Climate sceptic thinktank received funding from fossil fuel interests

The Cuadrilla fracking site in Blackpool. The government recently declared that fracking companies would be allowed to continue their research in the UK.
The Cuadrilla fracking site in Blackpool. The government recently declared that fracking companies would be allowed to continue their research in the UK. Photograph: Peter Byrne/UK

An influential thinktank that has led the backlash against the government’s net zero policy has received funding from groups with oil and gas interests, according to tax documents seen by the Guardian and OpenDemocracy.

Though the Global Warming Policy Foundation (GWPF) has always said it is independent of the fossil fuel industry, the revelations about its funding will raise questions over its campaigning.

The thinktank has always refused to disclose its donors, but tax documents filed with US authorities reveal that one of its donors has $30m (£24m) of shares in 22 companies working in coal, oil and gas.

Over four years the GWPF’s US arm, the American Friends of the GWPF, received more than $1m from US donors. The vast majority of this, $864,884, was channelled to the UK group, with some being held back for expenses. Of the £1.45m the GWPF has received in charitable donations since 2017, about 45% has come from the US.

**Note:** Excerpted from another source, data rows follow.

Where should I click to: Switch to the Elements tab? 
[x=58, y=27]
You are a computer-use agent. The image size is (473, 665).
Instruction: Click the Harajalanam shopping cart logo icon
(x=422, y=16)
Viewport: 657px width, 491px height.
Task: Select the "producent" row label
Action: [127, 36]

It received $210,525 in 2018 and 2020 from the Sarah Scaife Foundation – set up by the billionaire libertarian heir to an oil and banking dynasty. The US-based foundation has $30m-worth of shares in 22 energy companies including $9m in Exxon and $5.7m in Chevron, according to its financial filings.

Between 2016 and 2020, the American Friends of the GWPF received $620,259 from the Donors Trust, which is funded by the Koch brothers, who inherited their father’s oil empire and have spent hundreds of millions of dollars funding the climate denial movement.

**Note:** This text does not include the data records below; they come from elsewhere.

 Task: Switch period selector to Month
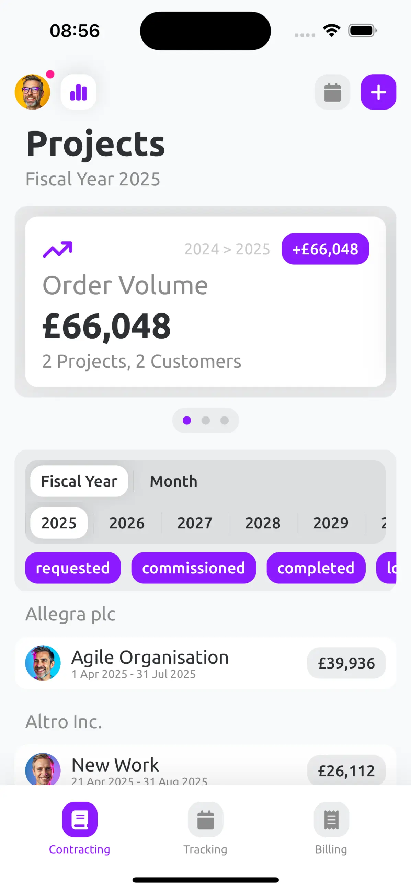174,481
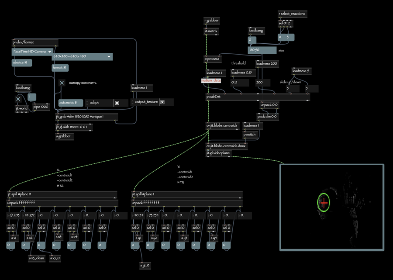Click the 67.203 X centroid number box
The width and height of the screenshot is (393, 280).
coord(14,215)
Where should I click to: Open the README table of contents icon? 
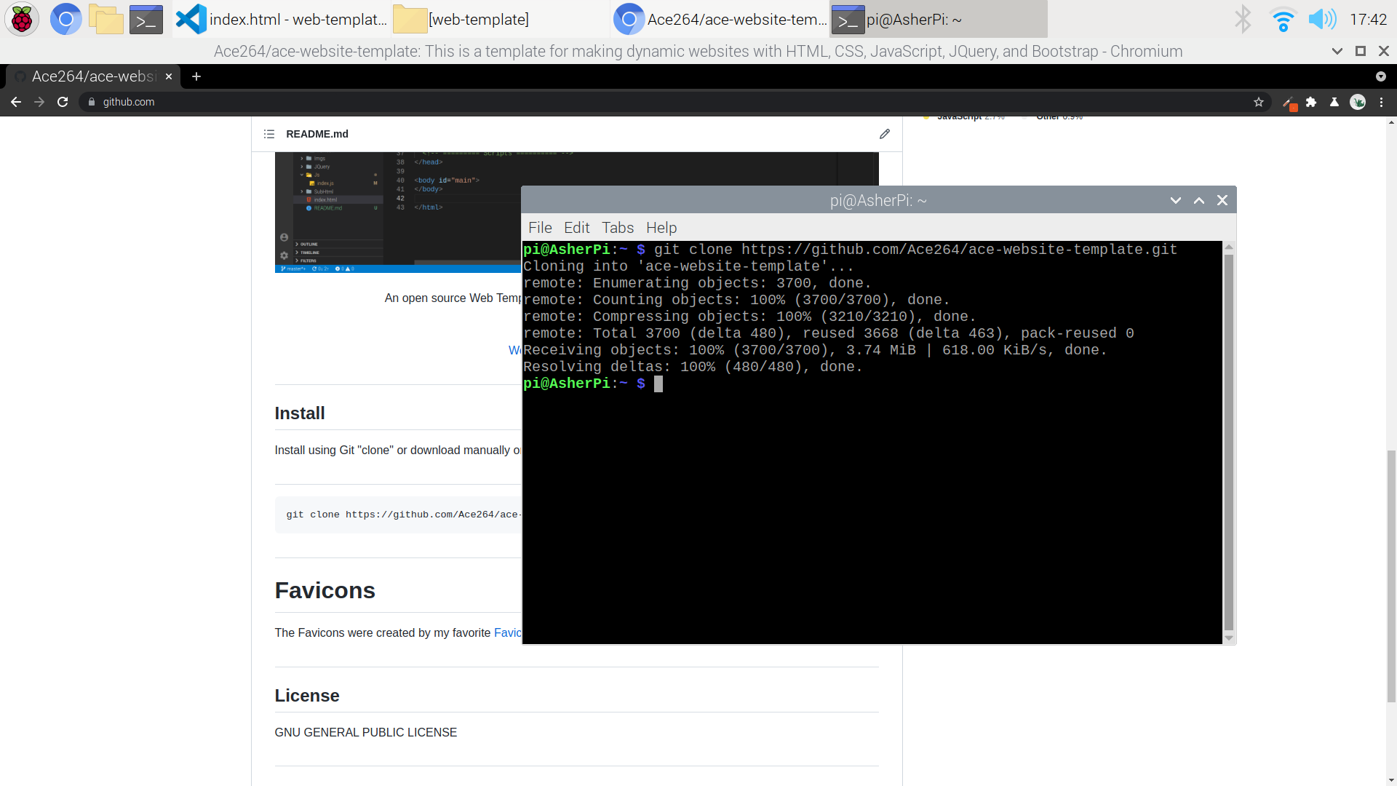tap(269, 134)
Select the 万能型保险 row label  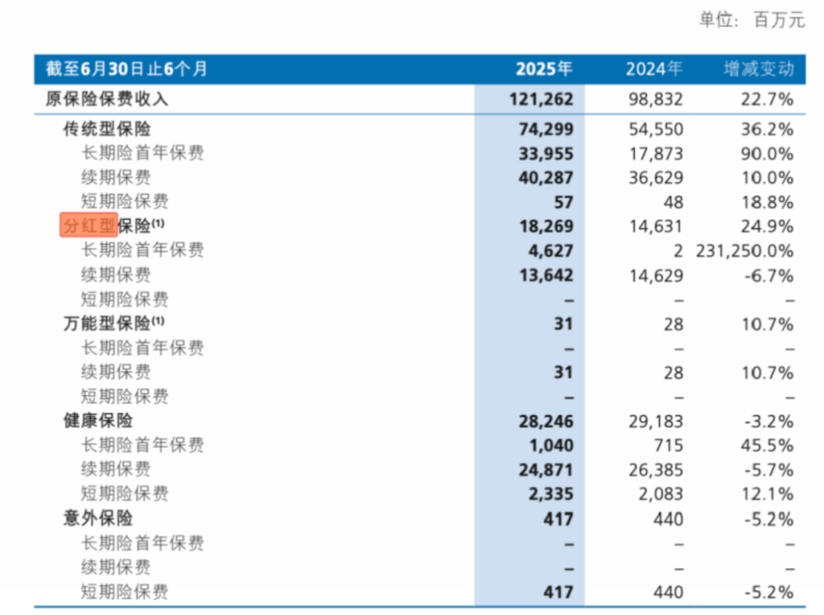[107, 324]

“It is disturbing that the Global Warming Policy Foundation is acting as a channel through which American ideological groups are trying to interfere in British democracy,” said Bob Ward, policy and communications director at the LSE Grantham Research Institute on Climate Change and the Environment.

The GWPF was set up by Lord Lawson, a former Conservative chancellor, in 2009, to challenge the “costs and implications” of measures to tackle climate change. Since then, it has gained prominence in UK politics, counting Conservative MPs and peers as supporters and trustees.

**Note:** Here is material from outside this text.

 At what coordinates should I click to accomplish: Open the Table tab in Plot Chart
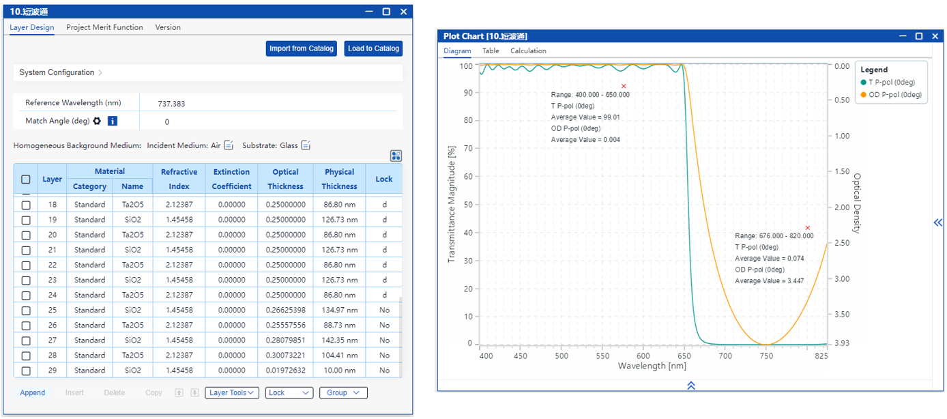491,50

Craig Mackinlay, who runs the Net Zero Scrutiny Group (NZSG), a committee of about 20 parliamentarians, has supported the GWPF in its campaigning and two advisers to the GWPF were recently hired by Mackinlay’s parliamentary office as researchers. The NZSG says it does not question climate science, but exists to question the costs of reaching net zero.

Steve Baker, the Wycombe MP who has led much of the criticism towards the government’s net zero policies, is a trustee of the GWPF and vocally supports the group, recently sharing a report by the thinktank that denied the climate emergency exists. He is a prominent member of the NZSG, and has recently campaigned for fracking, inviting the shale gas industry to speak to MPs and members of the rightwing press in parliament.

After campaigning from the NZSG, the government recently declared that fracking companies would be allowed to continue their research in the UK. Shale gas wells that were supposed to be filled in with concrete this summer have been given a new lease of life, after campaigning from Baker, Mackinlay and others associated with the NZSG. There are fears that the UK’s net zero ambitions could be watered down with further campaigning from MPs on the right of the party.

The Guardian has asked Baker and Mackinlay whether they would reconsider their connections to the GWPF in light of the news about the thinktank’s funding. Mackinlay said: “Do look at my staff declarations of interests as properly recorded in the parliamentary register; all totally transparent and for the world to see. Make of it whatever you wish.”

Baker said the allegations “appear to be ridiculous”, adding: “It is an extraordinary fact that the same newspapers and commentators who would usually be the first to protest any kind of poverty are wasting the public’s time with these attempts to distract from the real issues at hand. It would be better if the political world focused their attention on how our current energy strategy has driven up energy prices and contributed to the terrible cost-of-living crisis that so many are experiencing.”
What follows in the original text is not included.